I'm looking for sample code that I can use to send json from my java app into the HEC. I'm having trouble connecting to HEC from the java program. I was hoping to be able to use the Splunk Java SDK, but I don't see any classes in there to support the HEC, so I'm using the Apache HttpClient implementation:
DefaultHttpClient httpclient = new DefaultHttpClient();
HttpPost httppost = new HttpPost("https://ip:8088/services/collector/event");
httppost.addHeader("Authorization", " Splunk <token id>");
String eventStr = "{sourcetype=accm_json, index=accm, event={ dataType: TEXT, filesize: 103212, processor: abc}}"
httppost.setEntity(new StringEntity(eventStr);
HttpResponse response = httpclient.execute(httppost);
HttpEntity entity = response.getEntity();
System.out.println("response: " + entity);
When I run the code, the java program throws an SSLHandshakeException "unable to find valid certification path to the requested target" and the splunkd.log on the HEC shows "alert certificate unknown.

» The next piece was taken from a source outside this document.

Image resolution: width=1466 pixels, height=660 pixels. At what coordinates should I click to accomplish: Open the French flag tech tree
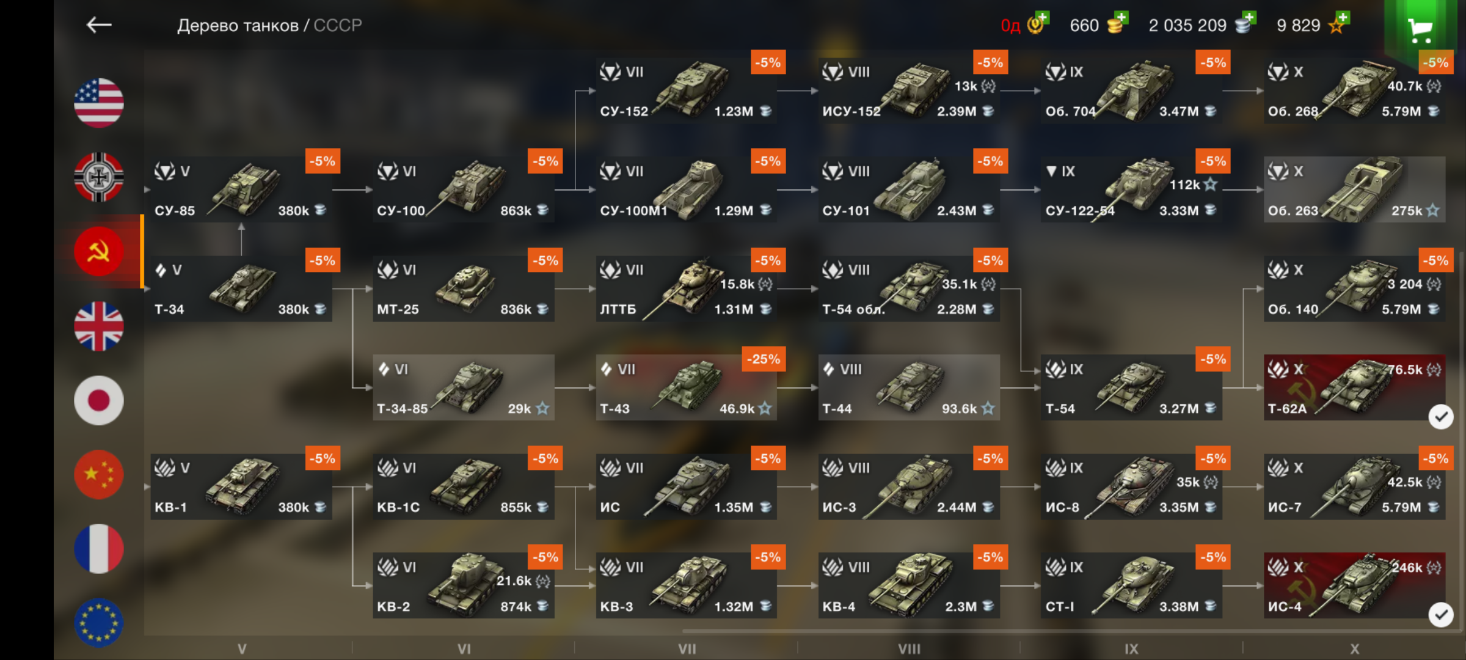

I don't understand what I am supposed to provide to be able to connect to the HEC from java. Can someone please help? I am able to insert events into HEC using cURL:
curl -k https://ip:8088/services/collector/event -H 'Authorization Splunk <token>' -d '{"sourcetype": "accm-json", "index":"accm", "event": {"dataType": "TEXT", "filesize":103212, "processor": "abc"}}'
When you're using curl, you are using the -k
flag
-k, --insecure
(TLS) By default, every SSL connection curl makes is verified to be secure. This option allows curl to proceed and operate even for server connections otherwise considered insecure.
Looks like they've changed the interface a bunch between minor verisons of http client for some reason, but here's a Stack Overflow post that shows a bunch of the methods ignoring certificates
What you probably should do, though, is to add your certificate to your trust store.